Deed of Gift. Se basant sur le «Deed of Gift» le document fondateur de l’épreuve, Oracle estime que le club représentant le défi espagnol est fictif et ne répond pas à l’obligation d’organiser une régate annuelle en mer.

Procès. Au terme d’une longue procédure et de décisions de justice contradictoires, la Cour d’appel de l’Etat de New York donne raison à Oracle le 2 avril 2009 et oblige Alinghi à négocier avec le défi américain les modalités de la prochaine Coupe de l’America.

Emirats. Le 5 août 2009, Alinghi annonce son choix de disputer la Coupe de l’America en février à Ras al-Khaimah, un petit émirat du Golfe persique. Mais Oracle conteste cette décision et obtient gain de cause auprès de la Cour Suprême de New York. Les juges américains décident le 27 octobre que conformément au «Deed of Gift», la Coupe de l’America ne peut se dérouler dans l’hémisphère nord durant l’hiver, Valence étant la seule exception à la règle.
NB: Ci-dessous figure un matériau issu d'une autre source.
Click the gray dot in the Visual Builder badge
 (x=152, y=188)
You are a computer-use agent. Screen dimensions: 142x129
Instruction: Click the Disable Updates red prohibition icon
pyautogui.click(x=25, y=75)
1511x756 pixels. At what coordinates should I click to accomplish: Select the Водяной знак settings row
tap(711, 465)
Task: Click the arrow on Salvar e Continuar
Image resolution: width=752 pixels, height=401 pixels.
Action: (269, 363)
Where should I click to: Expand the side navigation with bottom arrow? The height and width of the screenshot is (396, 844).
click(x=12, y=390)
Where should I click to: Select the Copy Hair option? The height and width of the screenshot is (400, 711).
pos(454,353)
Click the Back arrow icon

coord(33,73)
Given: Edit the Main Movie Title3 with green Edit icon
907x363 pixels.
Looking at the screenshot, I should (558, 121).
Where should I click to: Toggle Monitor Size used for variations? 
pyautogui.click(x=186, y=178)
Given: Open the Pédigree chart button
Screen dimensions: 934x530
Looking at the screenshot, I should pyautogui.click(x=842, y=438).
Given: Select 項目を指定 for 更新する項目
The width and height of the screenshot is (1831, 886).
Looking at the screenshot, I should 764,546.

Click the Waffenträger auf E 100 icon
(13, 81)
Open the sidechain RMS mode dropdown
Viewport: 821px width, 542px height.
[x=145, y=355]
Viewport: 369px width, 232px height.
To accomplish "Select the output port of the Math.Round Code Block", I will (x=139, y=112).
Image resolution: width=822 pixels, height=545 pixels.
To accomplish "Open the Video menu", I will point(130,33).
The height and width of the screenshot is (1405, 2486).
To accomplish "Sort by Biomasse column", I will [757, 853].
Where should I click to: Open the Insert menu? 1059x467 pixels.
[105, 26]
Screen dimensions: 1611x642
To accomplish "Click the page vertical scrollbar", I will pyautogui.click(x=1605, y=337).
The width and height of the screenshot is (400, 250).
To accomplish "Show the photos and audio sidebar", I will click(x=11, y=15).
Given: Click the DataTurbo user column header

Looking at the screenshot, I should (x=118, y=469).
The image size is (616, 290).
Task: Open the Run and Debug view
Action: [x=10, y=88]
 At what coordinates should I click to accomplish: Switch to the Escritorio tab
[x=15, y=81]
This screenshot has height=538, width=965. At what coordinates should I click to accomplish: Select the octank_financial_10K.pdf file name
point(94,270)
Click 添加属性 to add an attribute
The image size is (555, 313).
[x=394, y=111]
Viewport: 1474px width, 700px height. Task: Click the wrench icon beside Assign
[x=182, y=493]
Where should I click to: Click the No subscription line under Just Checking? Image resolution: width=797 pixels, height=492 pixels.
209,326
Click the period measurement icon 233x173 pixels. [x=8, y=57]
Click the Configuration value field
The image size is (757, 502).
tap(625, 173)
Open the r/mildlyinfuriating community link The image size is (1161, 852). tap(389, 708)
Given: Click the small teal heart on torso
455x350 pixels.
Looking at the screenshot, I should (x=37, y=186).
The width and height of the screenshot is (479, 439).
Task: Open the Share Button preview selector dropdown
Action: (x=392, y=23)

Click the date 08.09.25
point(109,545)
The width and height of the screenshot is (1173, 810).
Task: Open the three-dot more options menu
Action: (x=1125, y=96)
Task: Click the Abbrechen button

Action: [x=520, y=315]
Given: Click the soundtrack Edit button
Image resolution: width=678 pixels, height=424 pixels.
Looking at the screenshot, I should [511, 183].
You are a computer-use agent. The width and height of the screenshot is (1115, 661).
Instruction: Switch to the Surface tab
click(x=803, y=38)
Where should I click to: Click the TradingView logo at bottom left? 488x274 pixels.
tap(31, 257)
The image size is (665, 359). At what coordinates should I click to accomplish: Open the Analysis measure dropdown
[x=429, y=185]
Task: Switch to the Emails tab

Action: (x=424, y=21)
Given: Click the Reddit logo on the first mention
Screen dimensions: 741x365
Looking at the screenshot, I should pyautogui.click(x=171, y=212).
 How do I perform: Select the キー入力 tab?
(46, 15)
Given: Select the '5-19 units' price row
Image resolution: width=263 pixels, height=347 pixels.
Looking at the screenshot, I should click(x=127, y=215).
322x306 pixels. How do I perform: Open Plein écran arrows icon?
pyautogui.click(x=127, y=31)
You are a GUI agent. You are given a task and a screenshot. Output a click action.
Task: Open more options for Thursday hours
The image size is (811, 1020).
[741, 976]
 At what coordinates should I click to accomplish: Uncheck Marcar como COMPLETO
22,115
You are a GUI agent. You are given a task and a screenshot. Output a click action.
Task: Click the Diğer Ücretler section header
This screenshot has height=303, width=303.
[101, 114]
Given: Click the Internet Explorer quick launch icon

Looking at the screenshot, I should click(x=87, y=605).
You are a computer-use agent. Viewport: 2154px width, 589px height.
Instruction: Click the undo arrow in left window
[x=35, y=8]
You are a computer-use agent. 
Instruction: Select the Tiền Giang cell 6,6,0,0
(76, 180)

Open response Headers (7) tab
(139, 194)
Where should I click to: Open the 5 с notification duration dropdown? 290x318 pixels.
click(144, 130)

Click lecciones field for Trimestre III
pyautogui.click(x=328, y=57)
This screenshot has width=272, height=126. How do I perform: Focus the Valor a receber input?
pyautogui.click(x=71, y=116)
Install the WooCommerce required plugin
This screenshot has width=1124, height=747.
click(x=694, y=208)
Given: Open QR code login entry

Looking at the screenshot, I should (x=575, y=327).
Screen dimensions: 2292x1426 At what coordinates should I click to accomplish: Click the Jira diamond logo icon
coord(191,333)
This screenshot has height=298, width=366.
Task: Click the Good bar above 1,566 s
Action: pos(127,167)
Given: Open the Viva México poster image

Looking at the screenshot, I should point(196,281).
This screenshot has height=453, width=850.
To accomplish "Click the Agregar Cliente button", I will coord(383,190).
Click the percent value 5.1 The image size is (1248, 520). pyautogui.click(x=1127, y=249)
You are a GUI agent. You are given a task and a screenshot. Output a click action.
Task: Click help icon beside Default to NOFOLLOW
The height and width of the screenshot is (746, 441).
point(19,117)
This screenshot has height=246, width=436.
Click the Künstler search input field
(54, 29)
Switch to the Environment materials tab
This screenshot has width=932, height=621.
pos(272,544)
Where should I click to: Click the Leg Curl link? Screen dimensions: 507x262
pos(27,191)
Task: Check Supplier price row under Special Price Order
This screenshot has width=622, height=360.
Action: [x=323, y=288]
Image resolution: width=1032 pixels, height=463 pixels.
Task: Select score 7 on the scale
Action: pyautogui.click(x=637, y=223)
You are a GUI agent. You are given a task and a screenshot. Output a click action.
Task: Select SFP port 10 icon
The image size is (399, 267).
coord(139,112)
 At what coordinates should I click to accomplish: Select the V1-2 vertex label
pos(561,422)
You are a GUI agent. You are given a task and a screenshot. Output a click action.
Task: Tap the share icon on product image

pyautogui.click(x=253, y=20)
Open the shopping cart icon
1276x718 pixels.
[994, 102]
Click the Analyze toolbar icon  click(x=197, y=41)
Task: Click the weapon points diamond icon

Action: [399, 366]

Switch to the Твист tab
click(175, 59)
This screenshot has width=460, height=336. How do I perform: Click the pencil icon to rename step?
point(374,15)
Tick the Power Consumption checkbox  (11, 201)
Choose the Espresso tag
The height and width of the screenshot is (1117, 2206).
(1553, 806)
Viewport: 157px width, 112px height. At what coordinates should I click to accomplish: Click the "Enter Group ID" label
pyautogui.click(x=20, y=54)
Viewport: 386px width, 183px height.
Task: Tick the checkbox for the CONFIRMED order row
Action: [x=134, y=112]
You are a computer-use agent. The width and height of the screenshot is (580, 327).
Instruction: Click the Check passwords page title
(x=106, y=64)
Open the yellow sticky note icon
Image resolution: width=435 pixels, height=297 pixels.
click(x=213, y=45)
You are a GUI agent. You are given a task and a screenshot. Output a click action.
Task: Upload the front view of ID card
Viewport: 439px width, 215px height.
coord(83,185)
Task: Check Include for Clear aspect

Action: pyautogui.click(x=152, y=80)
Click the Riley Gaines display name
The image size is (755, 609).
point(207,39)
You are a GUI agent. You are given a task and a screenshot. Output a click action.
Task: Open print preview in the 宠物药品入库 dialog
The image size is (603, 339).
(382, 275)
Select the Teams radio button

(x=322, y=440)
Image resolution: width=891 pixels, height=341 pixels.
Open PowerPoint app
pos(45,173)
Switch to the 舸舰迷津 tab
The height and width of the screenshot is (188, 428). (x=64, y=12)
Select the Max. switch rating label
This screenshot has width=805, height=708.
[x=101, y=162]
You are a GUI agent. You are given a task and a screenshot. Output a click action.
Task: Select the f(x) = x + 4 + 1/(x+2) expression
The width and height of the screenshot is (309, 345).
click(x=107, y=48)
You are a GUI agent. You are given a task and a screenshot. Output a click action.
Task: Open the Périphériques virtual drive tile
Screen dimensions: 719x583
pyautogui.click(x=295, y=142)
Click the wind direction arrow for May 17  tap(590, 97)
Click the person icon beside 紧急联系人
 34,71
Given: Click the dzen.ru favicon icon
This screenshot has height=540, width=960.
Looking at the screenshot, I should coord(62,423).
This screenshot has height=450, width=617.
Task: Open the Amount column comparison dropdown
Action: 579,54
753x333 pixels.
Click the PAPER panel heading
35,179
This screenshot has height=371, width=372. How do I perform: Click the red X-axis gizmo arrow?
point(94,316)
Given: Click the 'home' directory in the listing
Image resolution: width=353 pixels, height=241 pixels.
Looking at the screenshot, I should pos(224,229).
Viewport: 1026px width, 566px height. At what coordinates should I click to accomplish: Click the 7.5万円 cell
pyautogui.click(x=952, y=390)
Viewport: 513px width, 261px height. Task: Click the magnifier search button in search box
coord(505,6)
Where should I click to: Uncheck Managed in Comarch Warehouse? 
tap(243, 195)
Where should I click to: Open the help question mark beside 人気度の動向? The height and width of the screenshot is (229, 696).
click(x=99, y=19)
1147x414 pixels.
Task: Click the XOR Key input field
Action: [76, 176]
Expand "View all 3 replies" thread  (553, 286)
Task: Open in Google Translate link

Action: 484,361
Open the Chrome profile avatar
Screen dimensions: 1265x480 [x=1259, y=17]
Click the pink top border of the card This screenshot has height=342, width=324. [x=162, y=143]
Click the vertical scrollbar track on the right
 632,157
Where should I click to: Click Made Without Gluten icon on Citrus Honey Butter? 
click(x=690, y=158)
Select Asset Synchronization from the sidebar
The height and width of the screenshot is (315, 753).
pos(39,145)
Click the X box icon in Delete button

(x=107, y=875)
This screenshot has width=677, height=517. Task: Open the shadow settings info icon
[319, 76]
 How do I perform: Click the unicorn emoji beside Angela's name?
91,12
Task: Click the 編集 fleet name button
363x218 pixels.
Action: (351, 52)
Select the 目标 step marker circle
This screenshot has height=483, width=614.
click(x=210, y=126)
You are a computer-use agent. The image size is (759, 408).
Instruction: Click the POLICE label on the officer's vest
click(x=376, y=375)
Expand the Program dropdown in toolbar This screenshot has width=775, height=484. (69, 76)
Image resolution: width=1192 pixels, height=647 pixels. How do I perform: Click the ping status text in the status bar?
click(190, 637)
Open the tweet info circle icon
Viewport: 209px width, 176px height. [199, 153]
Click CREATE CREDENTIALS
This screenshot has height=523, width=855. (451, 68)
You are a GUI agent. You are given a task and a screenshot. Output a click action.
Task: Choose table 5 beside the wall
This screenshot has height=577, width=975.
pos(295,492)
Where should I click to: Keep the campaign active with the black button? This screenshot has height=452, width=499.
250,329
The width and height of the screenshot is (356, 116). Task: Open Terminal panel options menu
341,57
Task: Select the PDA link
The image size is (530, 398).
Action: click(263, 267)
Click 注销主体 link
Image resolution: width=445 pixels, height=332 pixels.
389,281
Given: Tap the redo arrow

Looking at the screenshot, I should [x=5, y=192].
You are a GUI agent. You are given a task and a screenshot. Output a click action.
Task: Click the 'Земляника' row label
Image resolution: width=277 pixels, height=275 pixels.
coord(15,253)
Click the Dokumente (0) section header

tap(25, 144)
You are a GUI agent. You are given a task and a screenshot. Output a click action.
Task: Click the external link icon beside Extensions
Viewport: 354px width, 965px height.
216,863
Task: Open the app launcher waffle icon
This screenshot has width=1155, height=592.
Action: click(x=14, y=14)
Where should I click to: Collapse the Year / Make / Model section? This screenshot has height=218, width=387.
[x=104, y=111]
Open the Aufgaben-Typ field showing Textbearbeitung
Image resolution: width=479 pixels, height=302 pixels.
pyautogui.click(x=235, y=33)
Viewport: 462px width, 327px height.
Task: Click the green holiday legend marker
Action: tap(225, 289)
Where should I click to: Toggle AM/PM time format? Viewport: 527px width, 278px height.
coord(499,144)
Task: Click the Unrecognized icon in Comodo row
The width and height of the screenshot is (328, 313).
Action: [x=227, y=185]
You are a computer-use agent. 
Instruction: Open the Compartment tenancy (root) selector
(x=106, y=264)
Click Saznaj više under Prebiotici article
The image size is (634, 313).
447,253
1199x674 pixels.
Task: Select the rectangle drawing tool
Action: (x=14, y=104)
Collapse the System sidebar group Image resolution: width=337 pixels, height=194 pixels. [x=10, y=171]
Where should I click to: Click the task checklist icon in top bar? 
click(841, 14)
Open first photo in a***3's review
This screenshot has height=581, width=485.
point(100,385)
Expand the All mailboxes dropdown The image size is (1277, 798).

Prochain épisode. Mercredi 4 novembre, une nouvelle audience est prévue à New York, pour déterminer s’il est possible d’organiser la compétition à Valence «en toute sécurité». Elle réunira des experts désignés par Oracle et Alinghi qui examineront également d’autres questions liées aux règles d’organisation de ce duel au meilleur des trois manches, prévu à partir du 8 février.